The name is a mouthful, but the Presbyterian/St. Luke’s Medical Center–based team of medical professionals has been managing diseases and conditions that place people at risk of losing a hand, foot, leg, or finger for 27 years. It is one of the few clinics of its kind in the country, and people from all over come to see its doctors for limb-threatening diseases like bone cancer or after accidents involving lawn mowers, chain saws, snowblowers, gas explosions, military injuries, and, like Jaime, ugly encounters with ropes.
Dr. William Brown, a plastic surgeon who’s been with the Extremities at Risk team since 1991, met Jaime shortly after she arrived in Denver via air ambulance. Certified in hand surgery and self-taught in microsurgery, about 30 percent of Brown’s patient load sees him not for cosmetic purposes but for reconstructive procedures. “Jaime was medically stable when she reached us,” Brown says, “but she had a significant injury, a life-changing injury. I was limited in what I could do for her, but I believe any replant you can do in a child is worth doing.” That meant Brown wanted to try to reattach Jaime’s hand. Fortunately, the “part,” as Brown calls it, had not sunk to the bottom of Boyd Lake and had instead remained lodged in the inner tube roping. Jaime’s hand had traveled with her to Denver.
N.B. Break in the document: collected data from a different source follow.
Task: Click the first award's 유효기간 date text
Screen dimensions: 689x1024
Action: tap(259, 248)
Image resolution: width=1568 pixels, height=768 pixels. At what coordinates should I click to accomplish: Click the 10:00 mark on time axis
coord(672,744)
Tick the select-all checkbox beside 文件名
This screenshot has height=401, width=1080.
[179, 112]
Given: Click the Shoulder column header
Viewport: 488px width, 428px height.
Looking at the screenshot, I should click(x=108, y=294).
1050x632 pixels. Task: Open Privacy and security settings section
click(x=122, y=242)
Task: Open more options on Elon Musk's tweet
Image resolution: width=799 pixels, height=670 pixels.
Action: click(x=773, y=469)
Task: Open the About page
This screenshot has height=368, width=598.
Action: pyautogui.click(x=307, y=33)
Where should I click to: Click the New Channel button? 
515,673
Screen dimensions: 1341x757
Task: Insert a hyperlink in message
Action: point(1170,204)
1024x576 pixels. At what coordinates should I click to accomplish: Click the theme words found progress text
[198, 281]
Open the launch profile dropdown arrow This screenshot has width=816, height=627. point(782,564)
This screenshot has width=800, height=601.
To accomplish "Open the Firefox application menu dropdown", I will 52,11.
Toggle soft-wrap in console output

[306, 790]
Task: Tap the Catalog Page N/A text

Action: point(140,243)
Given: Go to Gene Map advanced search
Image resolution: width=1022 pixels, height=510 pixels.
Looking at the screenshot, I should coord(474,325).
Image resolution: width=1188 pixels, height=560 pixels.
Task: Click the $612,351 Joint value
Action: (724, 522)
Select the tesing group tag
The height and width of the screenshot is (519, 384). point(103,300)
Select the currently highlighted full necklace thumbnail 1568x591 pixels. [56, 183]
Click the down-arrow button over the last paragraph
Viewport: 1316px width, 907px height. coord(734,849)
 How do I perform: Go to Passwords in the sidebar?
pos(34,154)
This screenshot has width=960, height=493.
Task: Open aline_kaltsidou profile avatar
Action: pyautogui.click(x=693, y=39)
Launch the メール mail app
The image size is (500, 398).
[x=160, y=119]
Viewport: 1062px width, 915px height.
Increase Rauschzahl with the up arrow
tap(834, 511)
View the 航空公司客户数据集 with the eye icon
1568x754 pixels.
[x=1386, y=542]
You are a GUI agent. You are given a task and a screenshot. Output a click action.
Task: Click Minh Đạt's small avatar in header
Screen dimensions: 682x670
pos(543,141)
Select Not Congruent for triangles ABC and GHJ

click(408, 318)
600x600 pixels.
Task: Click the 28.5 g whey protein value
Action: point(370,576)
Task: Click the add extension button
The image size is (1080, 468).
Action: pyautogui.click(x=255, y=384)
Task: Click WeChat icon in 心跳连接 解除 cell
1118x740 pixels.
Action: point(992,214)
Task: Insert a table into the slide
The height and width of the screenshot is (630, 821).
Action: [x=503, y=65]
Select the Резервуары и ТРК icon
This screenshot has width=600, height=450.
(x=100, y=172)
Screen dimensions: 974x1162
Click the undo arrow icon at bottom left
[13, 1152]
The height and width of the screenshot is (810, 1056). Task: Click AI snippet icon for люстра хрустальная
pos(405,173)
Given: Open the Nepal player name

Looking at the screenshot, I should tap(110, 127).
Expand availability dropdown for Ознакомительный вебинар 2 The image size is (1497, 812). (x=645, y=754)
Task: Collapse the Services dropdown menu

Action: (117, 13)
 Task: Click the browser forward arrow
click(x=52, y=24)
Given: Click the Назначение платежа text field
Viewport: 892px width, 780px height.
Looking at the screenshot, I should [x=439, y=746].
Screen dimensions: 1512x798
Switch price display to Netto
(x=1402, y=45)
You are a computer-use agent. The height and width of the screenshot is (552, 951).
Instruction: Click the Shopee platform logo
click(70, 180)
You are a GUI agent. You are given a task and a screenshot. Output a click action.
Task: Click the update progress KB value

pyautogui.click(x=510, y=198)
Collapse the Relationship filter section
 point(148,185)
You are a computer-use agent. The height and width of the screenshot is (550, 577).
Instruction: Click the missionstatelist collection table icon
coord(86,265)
During a six-hour surgery that same day, Brown did what he could for Jaime. He attached bones with pins; he re-established blood flow by repairing arteries and veins; and he hooked up as many tendons and nerves as he could. Although he was doing his best to ensure the operation was successful, Brown knew this would not be Jaime’s only surgery. “She was not ever going to have full range of motion,” Brown says. “But with some tendon transfers and nerve grafts at a later date, I thought we could give her a good helper hand.”
This month marks the 10-year anniversary of that day on the lake for Jaime. In that time she has endured five major surgeries, a handful of smaller procedures, and a lot of physical therapy. Her left hand is not normal, but she has better-than-expected function, which she learned how to use well enough to do all the things she ever wanted to do. Her thumb doesn’t function as well as she’d like; her fingers can’t extend as well as they retract; and she cannot bend them at the outermost knuckles or move them independently. “I never really let it stop me,” she says. “I just kept playing like kids do.”
Of course, Jaime remembers the accident well. She recalls her father holding it together admirably in the moment—flagging down a nearby patrol boat for help—but then falling apart later on. She remembers seeing the mangled mess that was her arm. And she remembers that she didn’t feel much pain. She also remembers exactly what she thought when she first realized her hand was gone. “I was getting ready to go into the sixth grade,” she says, “and I remember immediately worrying about how I was going to have to learn how to write with my right hand because I had been left-handed.”
Today, Jaime calls Brown when she has concerns about her hand. But most of the time, she doesn’t think about it. She’s busy being a psychology student at Colorado State University. She’s considering nursing school after graduation and maybe training to be a flight nurse. “If I could make someone else feel better in a situation similar to mine,” she says, “I think that would feel really good.”